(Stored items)
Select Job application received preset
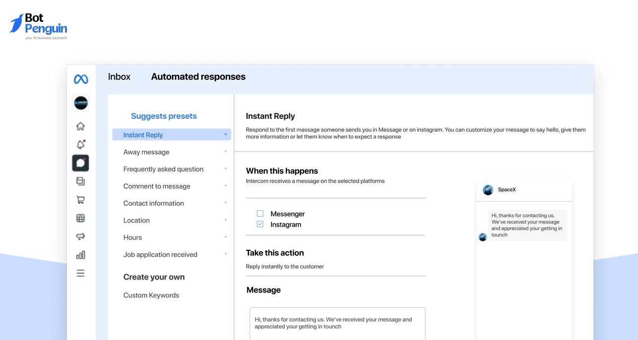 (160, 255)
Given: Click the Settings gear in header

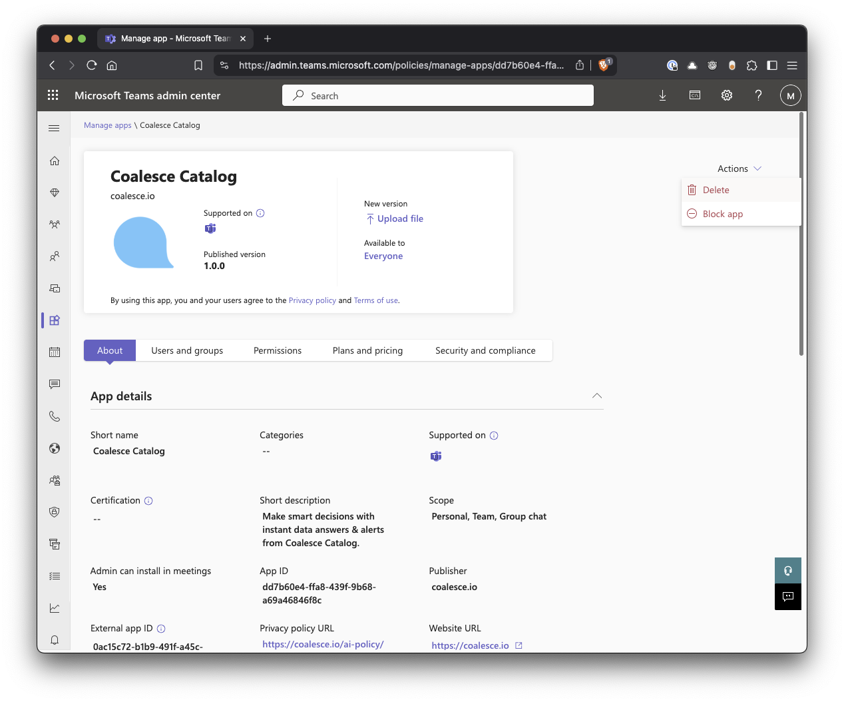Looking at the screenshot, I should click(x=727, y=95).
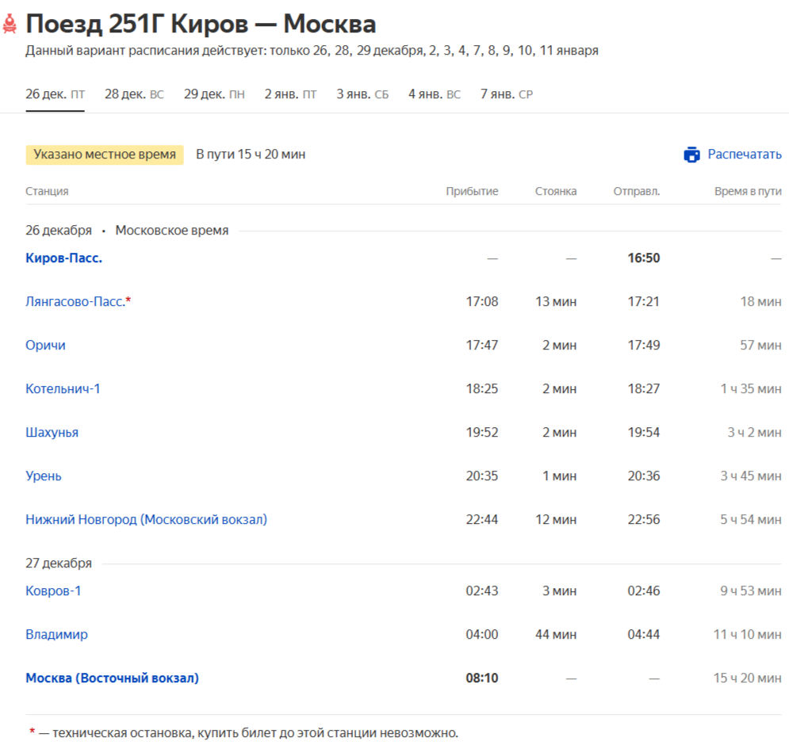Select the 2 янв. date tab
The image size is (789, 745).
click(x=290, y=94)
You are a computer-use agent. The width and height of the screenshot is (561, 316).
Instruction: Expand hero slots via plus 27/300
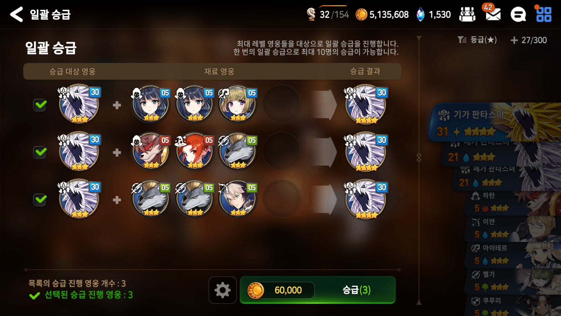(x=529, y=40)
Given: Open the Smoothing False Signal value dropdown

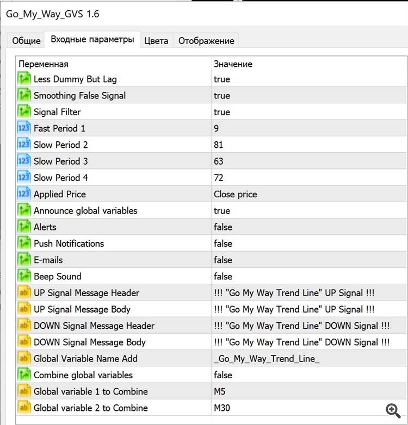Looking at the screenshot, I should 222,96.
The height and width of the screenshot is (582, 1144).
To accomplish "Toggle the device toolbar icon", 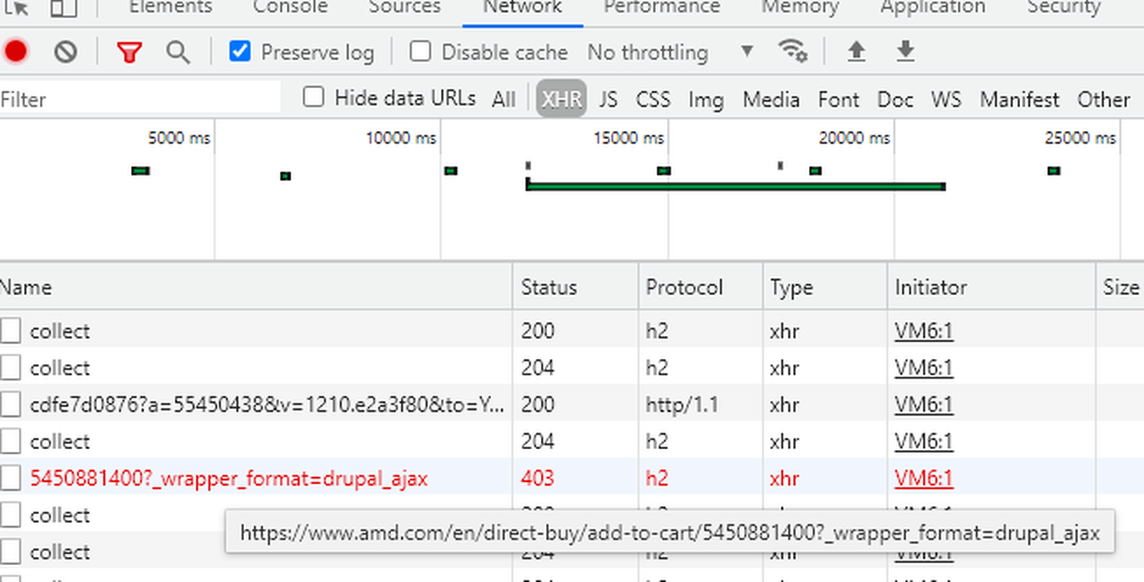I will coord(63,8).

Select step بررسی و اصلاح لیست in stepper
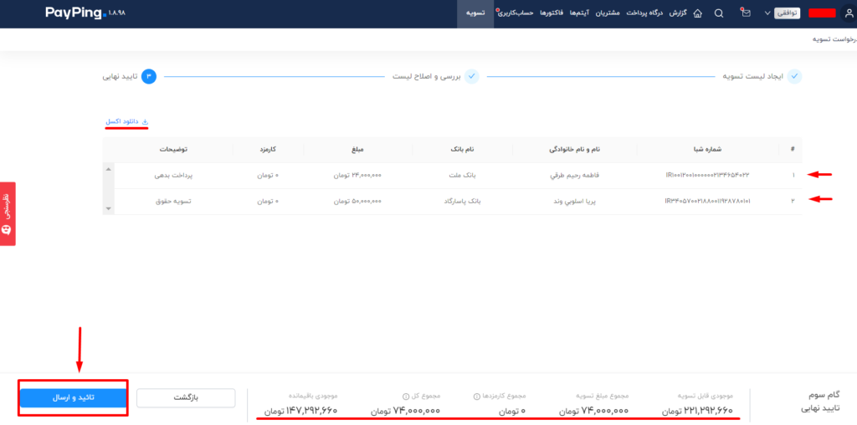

- **WHAT THIS TASK INVOLVES**
Please show every line of the records that holds the word "height".

- **SOLUTION FOR THIS TASK**
You are a computer-use agent. The width and height of the screenshot is (561, 316).
The height and width of the screenshot is (582, 1144).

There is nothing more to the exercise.